It can be particularly helpful using online/printed medical information that is concise, written by experts and easy to read when dealing with the school or people who don't understand, that way there is something you can just give/direct them to without having to get into the explanation yourself. 

Be persistent with the doctors, she has tried one of MANY treatments, of course not everyone responds but do not give up if the first one or two disappoint. 

Non-medical things I have personally found helpful are trioral electrolyte mix, recumbent exercise bike/gym mate seated pedaller for seated exercise to build & maintain leg strength, & for a good while licorice root, a herbal supplement by Swanson which has blood volume boosting properties without the harsh side effects of Florinef. 
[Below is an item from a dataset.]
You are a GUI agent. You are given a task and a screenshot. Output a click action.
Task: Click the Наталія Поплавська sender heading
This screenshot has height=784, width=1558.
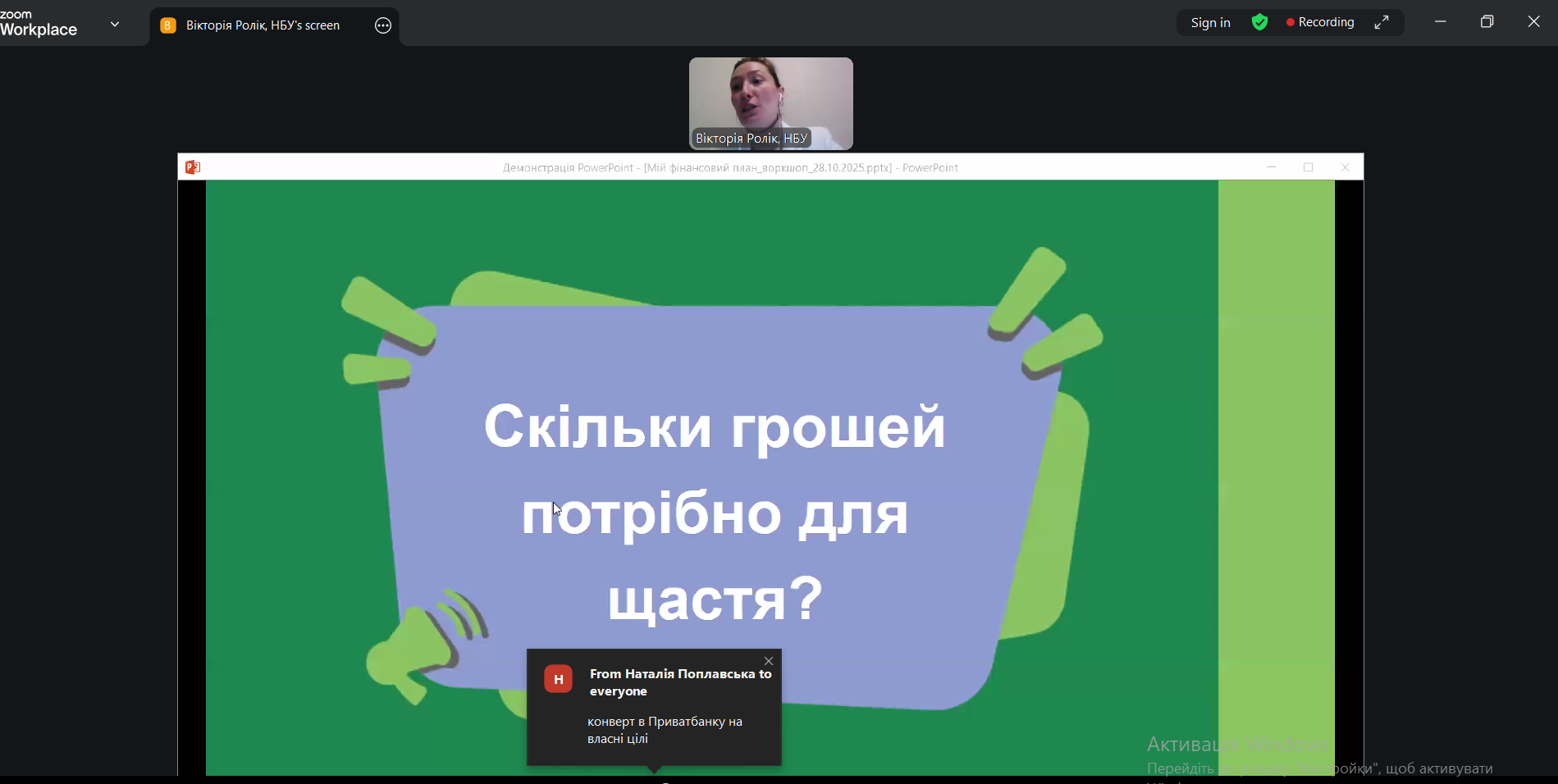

Aside from POTS medications, it may also be helpful to see a gynaecologist to consider suppressing or minimizing her periods, as even if the bleeding is not excessive, the cyclical hormone fluctuations can make things worse for young girls & women with POTS/dysautonomia. 

I would also not shy away from mobility aids if she needs one, like a folding stool, rollator or wheelchair. Whilst no teen (or any person) wants to use these, if they allow participation in school or events that she would otherwise miss out on, then they can be really helpful in terms of her mental health & keeping her included rather than stuck at home. 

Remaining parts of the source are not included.